We are getting to know how our services are delivered and developing a good understanding of the differences around the province. We are identifying the positive things that are happening so we can strategically make them work across the province with little effort. We want to begin looking at some of our provincial programs. For instance, we know we have challenges in emergency services, so we’re starting to view that from a provincial perspective.
Our job now is to build on the momentum of all the good work that has been done as we build an even stronger, more united system together.
Describe the relationship between local hospitals and the Nova Scotia Health Authority.
Local hospitals across the province are part of Nova Scotia Health Authority. These facilities have a profile in their community and we want to honour and support that. Each of our facilities has a local leader; as we move forward, these leaders will be an important part of planning our service delivery both locally and provincially.
How will the Nova Scotia Health Authority work with local healthcare foundations?
Most of our healthcare foundations belong to a provincial group, which creates an opportunity for discussion. Our VP People will be responsible for connections between Nova Scotia Health Authority and the foundations. There will also be a connection at the local site level and at the zone level, where we will make sure we continue those great partnerships.
How does this structure benefit the thousands of healthcare staff who work in hospitals across this province?

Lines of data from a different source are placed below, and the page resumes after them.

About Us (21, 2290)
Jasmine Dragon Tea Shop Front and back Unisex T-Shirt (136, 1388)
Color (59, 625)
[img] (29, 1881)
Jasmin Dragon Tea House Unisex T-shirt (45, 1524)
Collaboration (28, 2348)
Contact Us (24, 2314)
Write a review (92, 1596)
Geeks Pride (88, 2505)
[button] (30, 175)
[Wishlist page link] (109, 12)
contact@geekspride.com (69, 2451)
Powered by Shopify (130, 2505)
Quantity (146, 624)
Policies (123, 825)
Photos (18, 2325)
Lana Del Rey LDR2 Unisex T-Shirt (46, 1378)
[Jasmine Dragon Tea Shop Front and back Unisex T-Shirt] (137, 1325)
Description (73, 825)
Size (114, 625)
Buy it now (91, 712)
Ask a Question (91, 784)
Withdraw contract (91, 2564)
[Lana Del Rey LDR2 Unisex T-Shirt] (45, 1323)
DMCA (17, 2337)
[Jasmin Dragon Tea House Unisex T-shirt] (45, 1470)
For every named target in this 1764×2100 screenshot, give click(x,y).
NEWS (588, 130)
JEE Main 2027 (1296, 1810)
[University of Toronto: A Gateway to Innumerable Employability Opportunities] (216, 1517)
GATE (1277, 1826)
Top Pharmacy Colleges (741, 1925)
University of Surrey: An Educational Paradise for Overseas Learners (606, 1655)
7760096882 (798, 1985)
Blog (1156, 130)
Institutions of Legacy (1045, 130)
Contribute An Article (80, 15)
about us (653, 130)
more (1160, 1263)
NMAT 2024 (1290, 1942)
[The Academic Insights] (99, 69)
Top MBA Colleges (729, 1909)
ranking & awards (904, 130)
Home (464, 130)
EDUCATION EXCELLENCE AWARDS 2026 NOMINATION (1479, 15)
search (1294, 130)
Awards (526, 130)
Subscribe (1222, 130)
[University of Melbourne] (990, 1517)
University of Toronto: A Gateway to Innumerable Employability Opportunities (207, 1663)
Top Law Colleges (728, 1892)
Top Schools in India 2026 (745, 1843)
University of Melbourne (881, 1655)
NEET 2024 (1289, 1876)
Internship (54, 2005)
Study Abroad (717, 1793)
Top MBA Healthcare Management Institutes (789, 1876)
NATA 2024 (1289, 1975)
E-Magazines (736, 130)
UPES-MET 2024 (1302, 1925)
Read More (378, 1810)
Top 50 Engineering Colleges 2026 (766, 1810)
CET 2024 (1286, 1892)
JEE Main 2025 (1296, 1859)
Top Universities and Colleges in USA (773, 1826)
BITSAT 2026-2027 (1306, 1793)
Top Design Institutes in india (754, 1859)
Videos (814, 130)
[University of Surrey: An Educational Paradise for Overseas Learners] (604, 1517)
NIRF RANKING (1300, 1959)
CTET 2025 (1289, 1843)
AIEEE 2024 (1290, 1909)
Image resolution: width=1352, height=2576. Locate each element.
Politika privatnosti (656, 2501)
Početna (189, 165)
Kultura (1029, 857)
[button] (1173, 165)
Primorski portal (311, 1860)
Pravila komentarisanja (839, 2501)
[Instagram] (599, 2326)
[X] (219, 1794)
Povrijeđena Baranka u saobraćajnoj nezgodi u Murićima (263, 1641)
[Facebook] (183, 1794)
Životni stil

We now have more than 23,000 employees, 2,700 physicians, 7,000 volunteers, 5,500 learners, 41 foundations, more than 25 auxiliaries and 37 community health boards. People are our most important resource and a health organization is about people caring for people. This structure will benefit our physicians, employees and volunteers. It brings multiple health districts into one provincial body and allows staff greater opportunities to pursue career opportunities throughout the system.
In 2008, Alberta consolidated its multiple health districts into one provincial body. They recently announced they are moving away from this centralized model and re-establishing eight to 10 health districts. Does this concern you in regards to Nova Scotia’s direction or why do you believe this structure is going to work for us?In the months leading up to April 1, a transition team was making evidence-based decisions about how we move forward. We studied and interacted with every other place in Canada that had consolidated health districts, including Alberta. We learned about the challenges they faced and put strategies in place to deal with those issues from the start. We have four zones that will help us incorporate more local flavour in our planning. We always have to be watching and studying what others are doing. We’ve done that. We’ve studied Alberta, British Columbia, Manitoba, PEI, British Isles, New Zealand, Australia and Scandinavia. This is our “made in Nova Scotia” plan. We will keep track of how it’s working for us.
Any final comments you want to share with Nova Scotians?
The health of our population is very important and we have a lot of work to do. We really need to be focused on a healthier population and our health system needs to be there for Nova Scotians when they are ill. The health system needs to be sustainable and it needs to be there to support future generations of Nova Scotians. We look forward to working with Nova Scotia communities to help them be healthy and maintain health.